Brano del documento
Come sei arrivato a questa conclusione?
«Parto dall’inizio?».
Certo.
«Stavo cominciando a studiare l’echo chamber effect in Rete, cioè il modo con cui le persone si influenzano a vicenda. Mi sono imbattuto nel sito di Beppe Grillo e leggendo i commenti ho intravisto la tendenza a fornire e acquisire informazioni essenzialmente per confermare le credenze della comunità. Poco dopo nacque una pagina Facebook…».
Di seguaci grillini?
«No, di gentisti. La pagina si chiamava “Siamo la gente, il potere ci teme”. Scimmiottavano il comportamento grillino. Poi cominciarono a nascere altre pagine che mettevano in circolazione notizie goliardiche anti-casta, o slogan politici contraffatti».
Un esempio?
«La storia di Senatore Cirenga, un parlamentare inventato che proponeva rimborsi milionari agli ex deputati. Oppure la citazione di Sandro Pertini sui governi impopolari da cacciare con le pietre. Tutte bufale. Ma pian piano qualcuno ha cominciato a prendere sul serio le fake news. E allora ho deciso di concentrami su questo meccanismo. Insieme con il mio gruppo ho monitorato 55 milioni di follower, divisi tra seguaci dell’informazione scientifica e sostenitori di tendenze complottistiche. Abbiamo preso in analisi 50 mila post».
Il risultato?

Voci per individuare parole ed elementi
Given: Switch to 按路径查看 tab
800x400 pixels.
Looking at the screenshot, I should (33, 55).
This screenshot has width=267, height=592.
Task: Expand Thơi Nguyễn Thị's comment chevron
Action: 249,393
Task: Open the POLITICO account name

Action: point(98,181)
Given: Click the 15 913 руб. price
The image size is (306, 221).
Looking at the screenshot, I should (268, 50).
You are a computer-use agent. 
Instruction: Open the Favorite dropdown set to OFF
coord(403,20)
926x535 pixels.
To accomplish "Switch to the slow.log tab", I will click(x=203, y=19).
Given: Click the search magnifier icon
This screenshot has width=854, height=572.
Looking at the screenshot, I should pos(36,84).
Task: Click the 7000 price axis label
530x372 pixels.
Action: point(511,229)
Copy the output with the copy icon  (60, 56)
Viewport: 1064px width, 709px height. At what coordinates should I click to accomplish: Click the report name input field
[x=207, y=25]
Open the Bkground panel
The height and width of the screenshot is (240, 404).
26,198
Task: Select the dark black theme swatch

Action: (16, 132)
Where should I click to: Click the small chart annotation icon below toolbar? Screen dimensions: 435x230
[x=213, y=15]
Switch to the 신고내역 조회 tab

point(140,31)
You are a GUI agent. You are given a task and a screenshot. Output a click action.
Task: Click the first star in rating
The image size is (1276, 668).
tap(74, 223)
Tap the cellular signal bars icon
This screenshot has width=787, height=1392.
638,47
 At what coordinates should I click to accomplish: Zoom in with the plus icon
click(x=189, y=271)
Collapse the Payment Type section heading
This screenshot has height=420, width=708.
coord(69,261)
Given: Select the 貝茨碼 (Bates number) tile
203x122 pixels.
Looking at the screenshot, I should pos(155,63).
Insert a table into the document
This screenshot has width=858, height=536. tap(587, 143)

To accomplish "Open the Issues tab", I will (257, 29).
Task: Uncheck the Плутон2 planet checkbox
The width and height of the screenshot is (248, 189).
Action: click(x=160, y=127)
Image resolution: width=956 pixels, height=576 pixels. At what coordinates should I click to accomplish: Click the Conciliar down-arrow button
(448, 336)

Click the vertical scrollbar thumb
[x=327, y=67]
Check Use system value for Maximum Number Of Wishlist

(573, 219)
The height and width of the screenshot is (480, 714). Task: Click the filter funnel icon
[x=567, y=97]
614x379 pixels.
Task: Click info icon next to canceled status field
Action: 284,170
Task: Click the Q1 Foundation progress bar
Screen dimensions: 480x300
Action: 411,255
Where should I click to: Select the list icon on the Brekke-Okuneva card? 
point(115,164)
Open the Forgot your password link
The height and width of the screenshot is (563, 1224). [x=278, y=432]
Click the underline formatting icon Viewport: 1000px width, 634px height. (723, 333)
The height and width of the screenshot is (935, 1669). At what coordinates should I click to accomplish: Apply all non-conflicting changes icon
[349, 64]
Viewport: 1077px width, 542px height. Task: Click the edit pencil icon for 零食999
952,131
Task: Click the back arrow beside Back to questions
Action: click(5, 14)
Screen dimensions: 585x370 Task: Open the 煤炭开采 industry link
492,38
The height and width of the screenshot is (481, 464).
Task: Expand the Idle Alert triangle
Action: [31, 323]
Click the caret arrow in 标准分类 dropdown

Scopo del compito
Nel brano sulle fake news, come si chiamava la pagina Facebook dei gentisti? I dati sono materiale a sé, distinto dal brano sulle fake news.

Soluzione
La pagina si chiamava "Siamo la gente, il potere ci teme".